2. The official receiver referred the question of the genuineness of the sales to the Court and the accounts of the appellant were filed before the Courts. These consist of ledgers, chittas and rough chittas. The lower Court found the day books, Exs. 1, 2 and 4 series as representing true transactions but it suspected the genuineness of Exs. 3, 5, 6, 7 and 8. Ex. 8 purports to be a separate chitta for money-lending business from 24th March 1919. The items of credit in it are items brought from the godown account and all appear in Exs. 8 (a), (b) (c) and (d) and so long as Exs. 8 (a), (b) (c) and (d) are said to be geneuine, there is no point in attacking the genuineness of Ex. 8. We think that Ex. 8 is genuine and is supported by the other account books in the case. It follows that there is no reason to suspect the ledgers. It is clear, therefore, that Subramania Pillai, the insolvent, was .indebted to the appellant to the extent of Rs. 80,000 up to October 1919 and Rs. 42,000, up to January 1920.
3. The only question then that remains is whether the agreement Ex. 21, executed on 1st October 1919, is a genuine document, that is, whether it was executed on the date it bears and was not a collusive later transaction antedated. On this point the appellant has examined three witnesses besides himself. His witnesses 2 and 3 are the attestors of the document and 4th witness who was his clerk, is the writer. Witness 2 is employed in the Imperial Bank as a shroff on a salary of Rs. 85, and he is also related to the appellant. The 3rd witness is a gold-smith who lives in front of his house. The agreement purports to be executed on the 1st October, the date of the document. We do not find any suspicious circumstances in connexion with this document. We think, therefore, that the ships were given as security on 1st October 1919. A creditor is entitled to protect himself and overreach the other creditors apart from the Insolvency Law. Under the Insolvency Law such transactions can be questioned only if within three months before adjudication. Here the document giving the ships as security was more than three months before the adjudication and, therefore, cannot be questioned. The sale of the 19th January may be questioned on that ground. Otherwise we think it is perfectly genuine.

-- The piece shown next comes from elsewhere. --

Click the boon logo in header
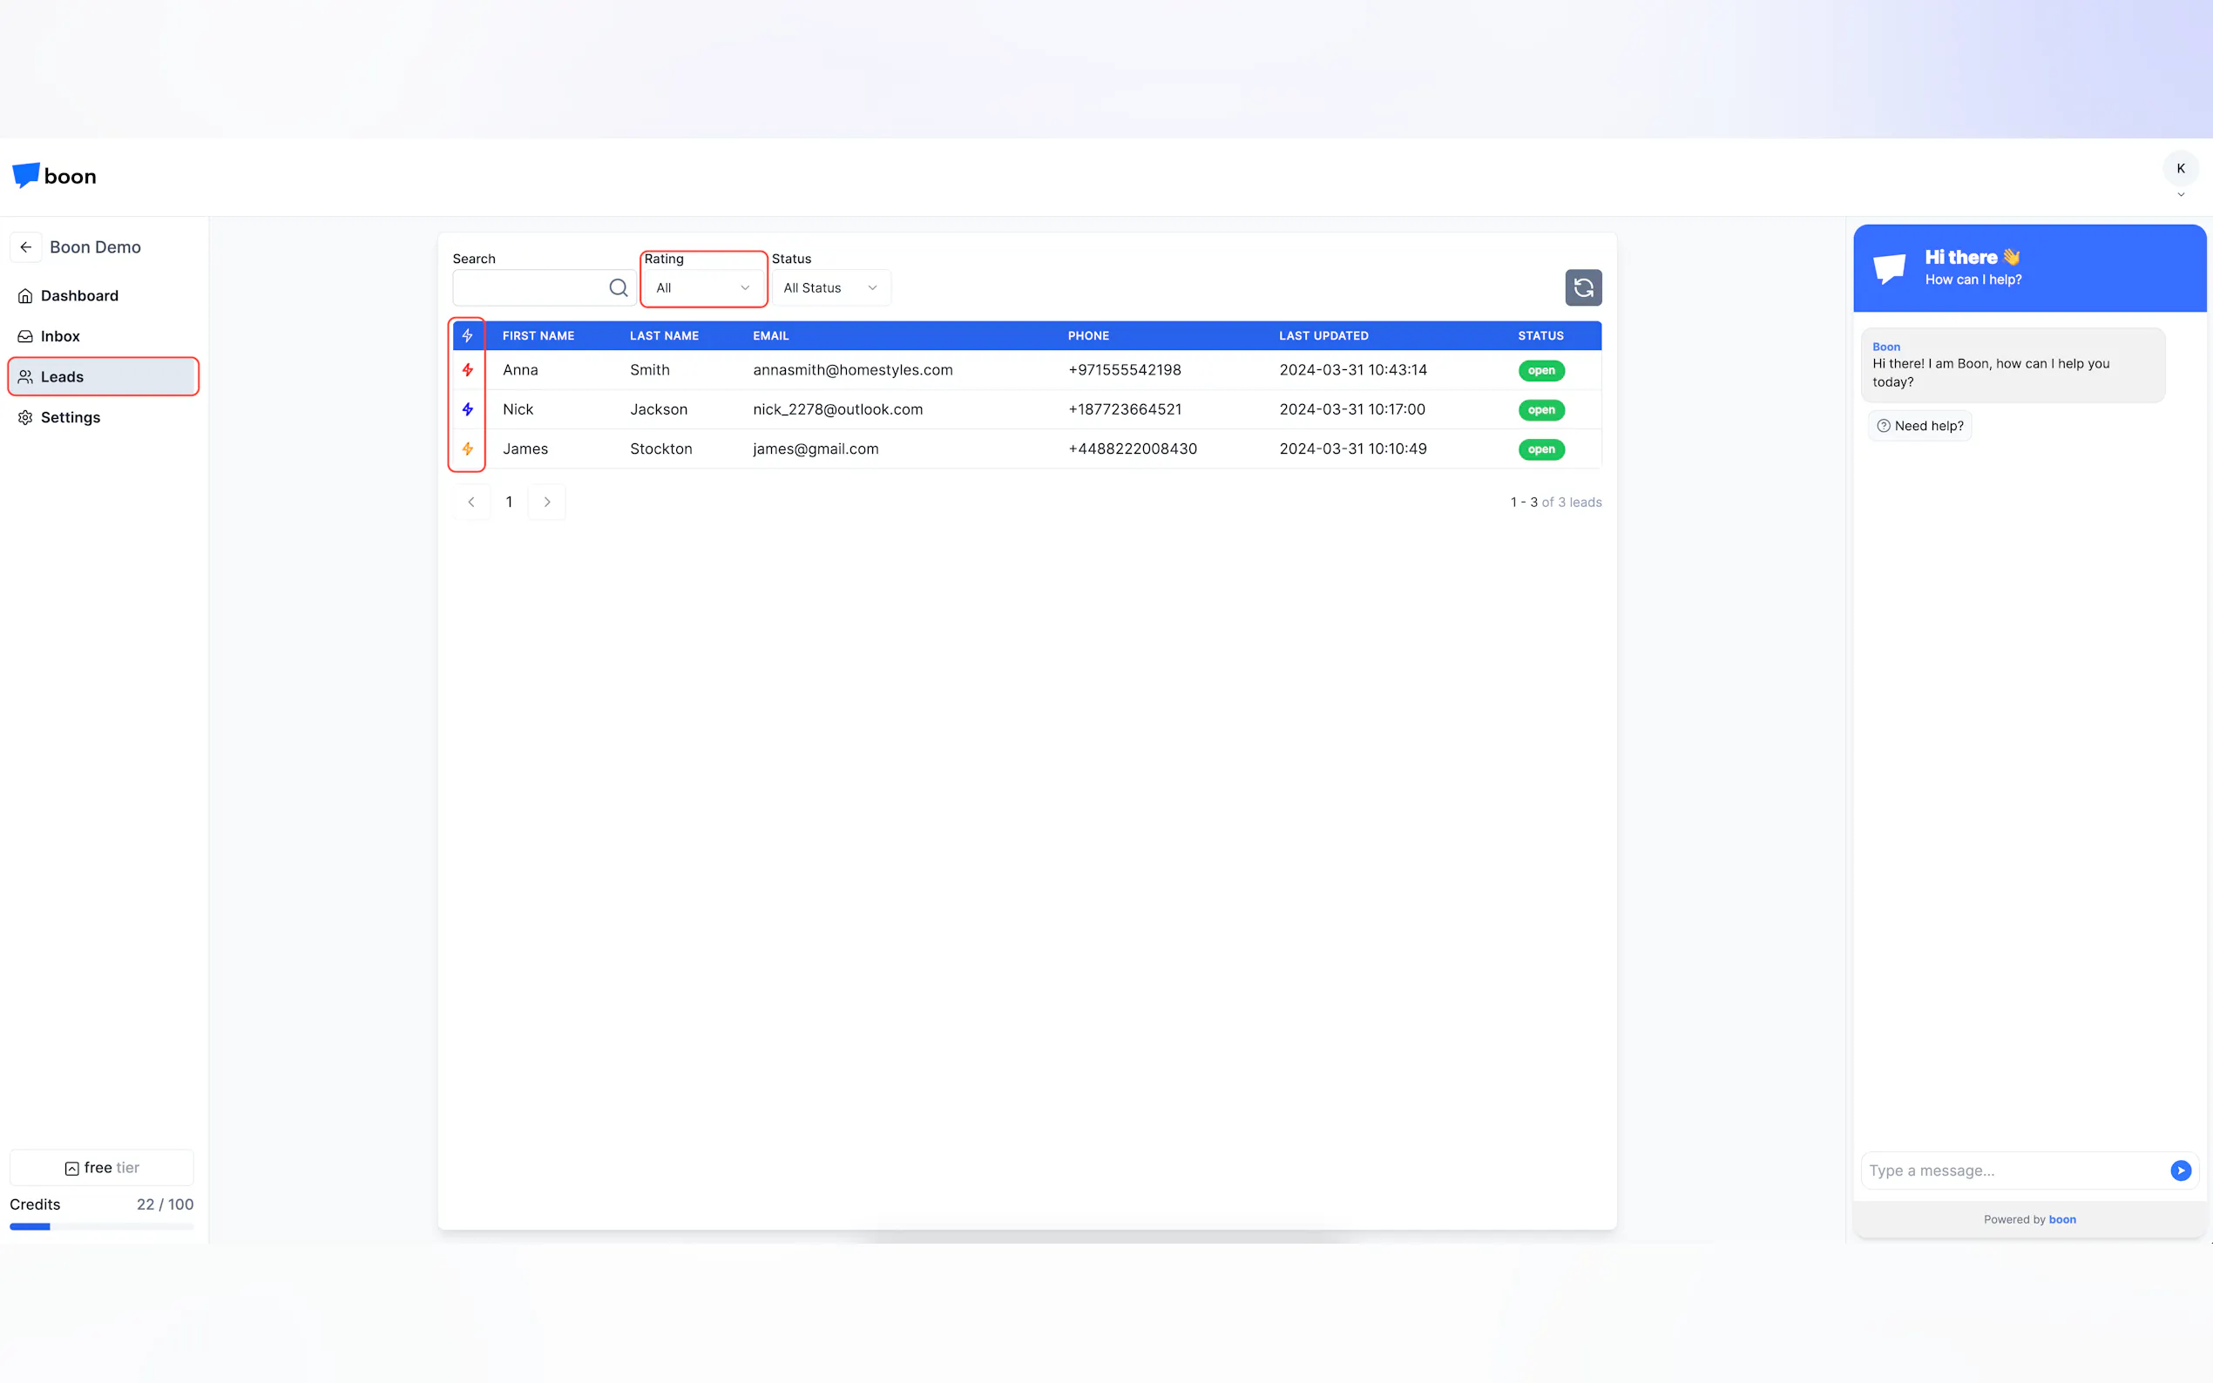 (x=55, y=176)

4. It is doubtful whether these ships were worth more than Rs. 42,000 which was the amount of debt due to the appellant. They were sold for Rs. 45,000. The evidence shows that they are worth far less than this amount now. But still, we are willing to make an order in favour of the official receiver so that he may utilise any sum that may be realized beyond Rs. 42,000 for the benefit of the general body of creditors, and this course is agreed to by the learned vakil for the appellant. We declare that, the charge of the appellant is valid and that he will be entitled to possession of these two ships. We give six months time for the official receiver within which to find a proper bargain for these two ships. If he is able to find a purchaser for more than Rs. 42,000, he can pay the amount of Rs. 42,000 to the respondent and take the ships and retain the extra amount for the benefit of the general creditors. If within six months he cannot find a purchaser, the appellant shall retain the ships as absolute property.
5. The appellant has substantially succeeded in this appeal and is entitled to his costs from the official receiver.